In most professional environs, back to back years of meager performance, are likely to raise serious job security concerns among employees. However, among hedge fund professionals, this passes as faulty logic.
According to the 2016 Hedge Fund Compensation Report, a meager 8 percent of hedge fund professionals participating in the survey identified as being very concerned about job security. Equally stunning is the fact that 48 percent of respondents do not view job security as a concern of any magnitude. The remaining 44 percent acknowledges being somewhat concerned.
Really…Only Somewhat Concerned?
This statistic is clear evidence of the supremely confident mindset of the hedge fund professional.

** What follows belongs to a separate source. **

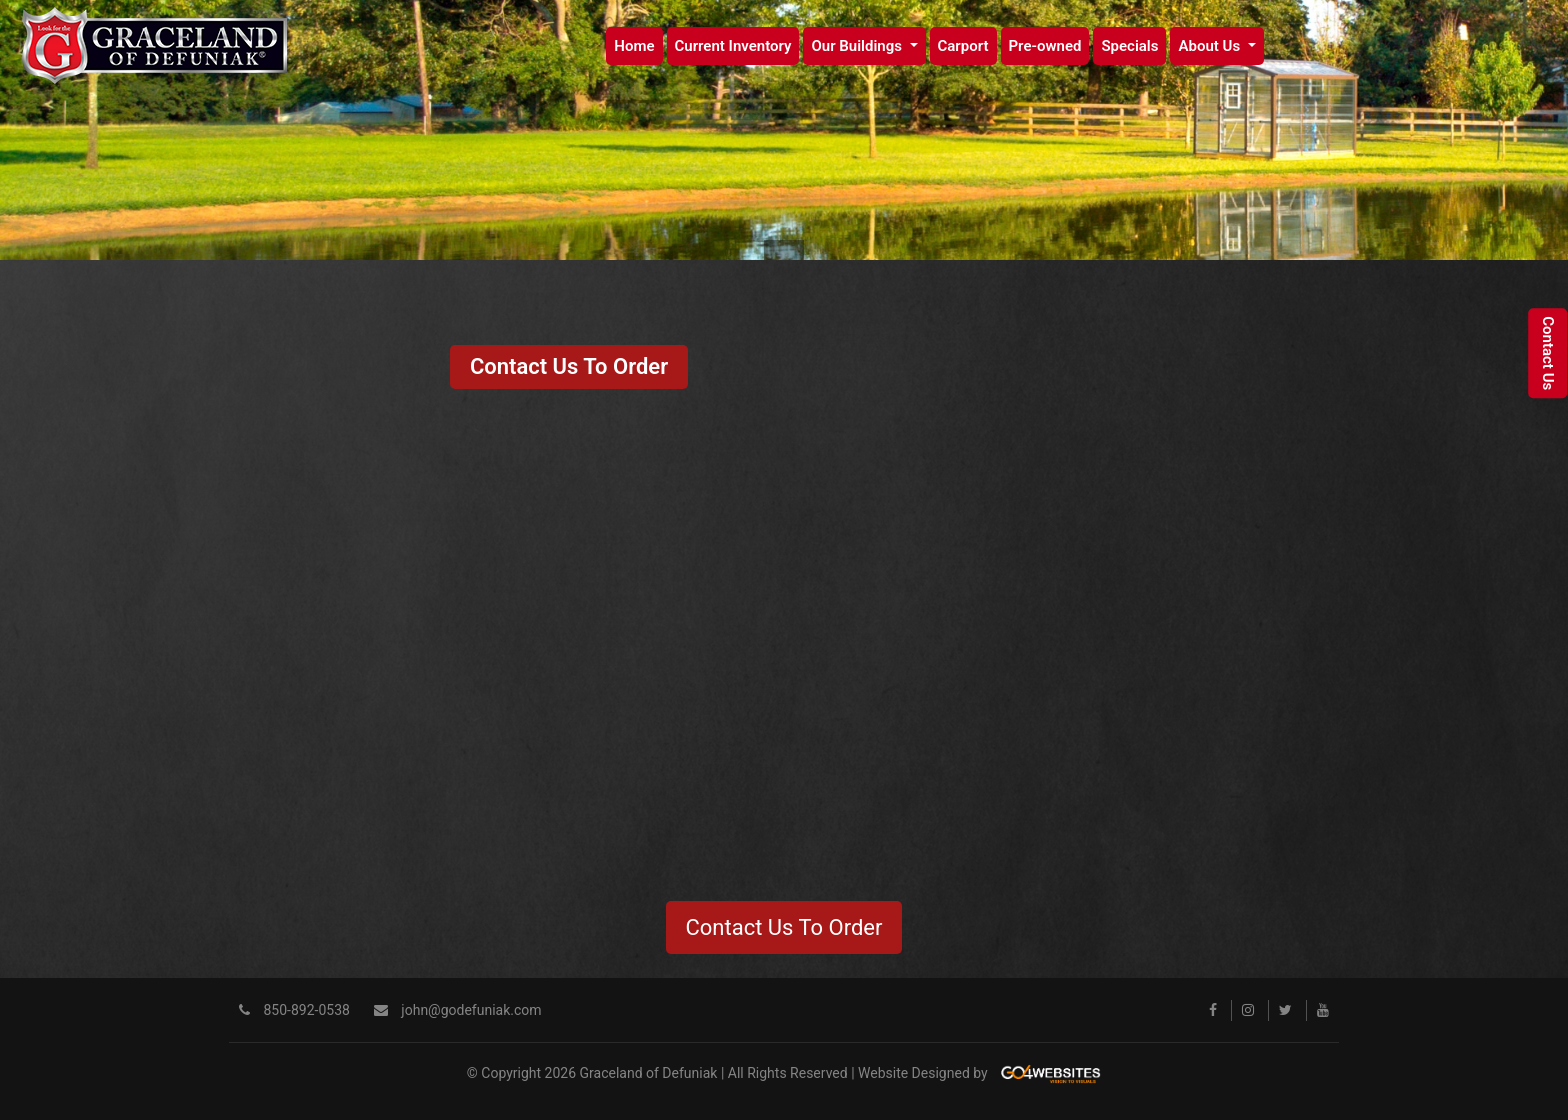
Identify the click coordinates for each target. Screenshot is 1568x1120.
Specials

Despite real fund performance issues, constant assaults on management and performance fees, mindless income tax rate comparisons, formidable regulatory pressures and daily doses of unflattering media coverage, most hedge fund professionals (92 percent) are confident in their value to their respective firms.
Job Security vs. Job Satisfaction
Many will expect to see a strong correlation between job security and job satisfaction. However, the aforementioned Compensation Report reveals quite the opposite. Although 92 percent of the survey’s respondents were largely positive with respect to their job security, 56 percent of these hedge fund professionals define themselves as unhappy with their level of compensation.

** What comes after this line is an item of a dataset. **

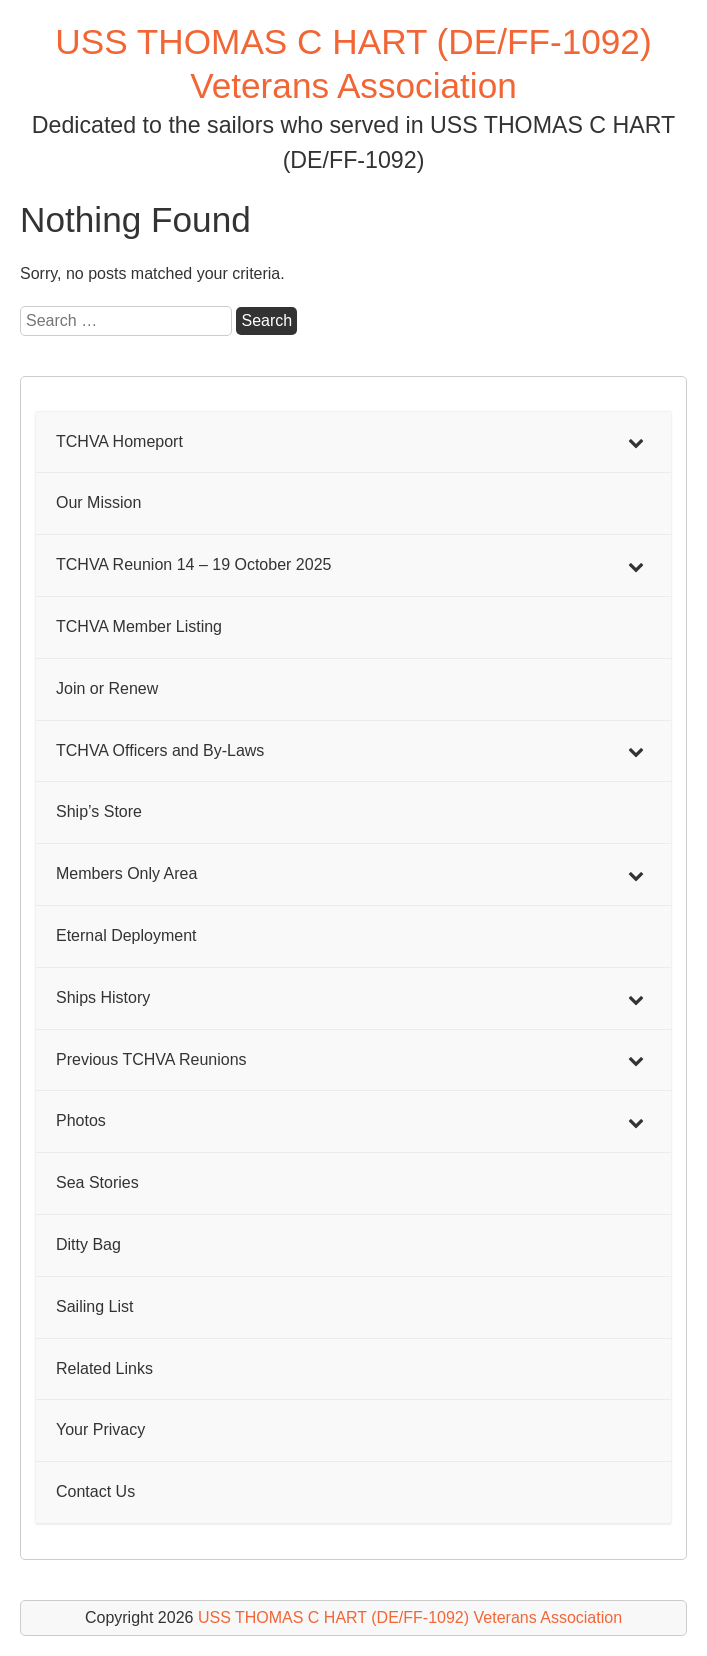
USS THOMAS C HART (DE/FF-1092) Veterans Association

What’s in the Cards for 2016?
First quarter returns for hedge funds, in the aggregate, are in negative territory. Troubling as this may be, even more troubling is the fact that the New York City Employees Retirement System (NYCERS) has voted to abandon hedge funds as an investment vehicle. Citing the 1.88 percent loss its hedge fund investment experienced last year, NYCERS will redeem $1.45 billion.

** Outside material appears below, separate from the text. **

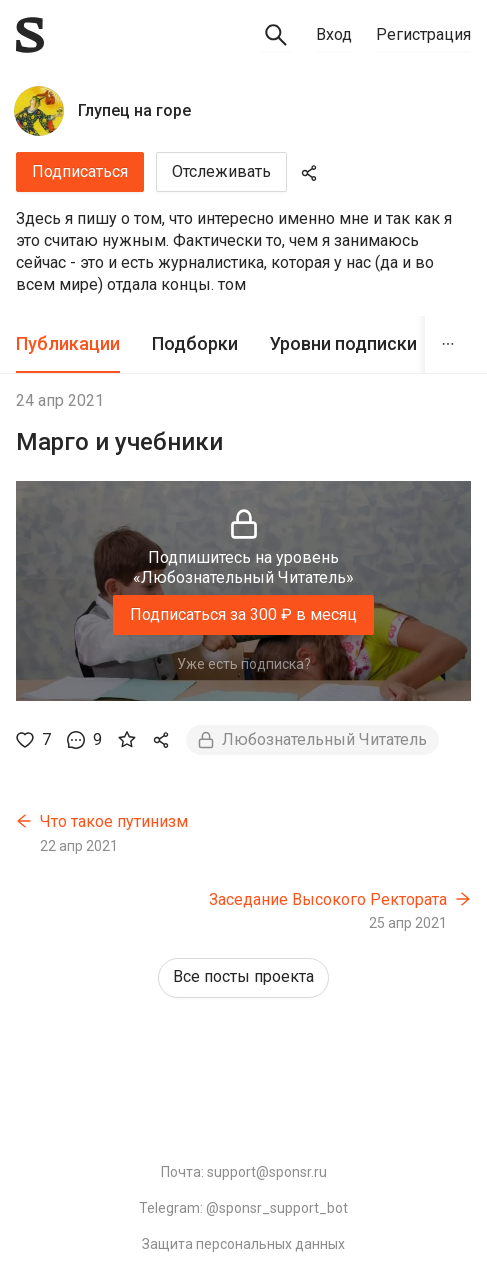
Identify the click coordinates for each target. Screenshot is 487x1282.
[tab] (68, 344)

The New York City Employees Retirement System’s hedge fund investment is about 2.75 percent of its $53 billion portfolio. Not surprisingly, precious few media reports on the subject acknowledge that hedge fund returns for NYCERS over the past three years averaged a positive 2.83 percent. While this three-year return is hardly the stuff of legend, it does place NYCERS decision in a different light. Even the amateur investor understands the value of a track record in making investment decisions.
Hedge Fund Jobs
While the NYCERS choice is troubling, it is no more significant in its consequences than was the CalPERS decision or more recently, AIG’s redemption announcements. In their totality, it is reasonable to identify this as a trend and the trend is beyond troubling.
The hedge fund industry can and will rationalize these events, dismissing these redemptions as inconsequential in the grand scheme of things. However, they may do so at their peril. While it is true that, as a percentage of assets under management, these redemptions are drops in a barrel, the industry must acknowledge that even a barrel that leaks only “drops” will empty its contents over time.
As anyone following Showtime’s Billions can tell you, there are reasons Bobby Axelrod has a full-time psychiatrist on the payroll.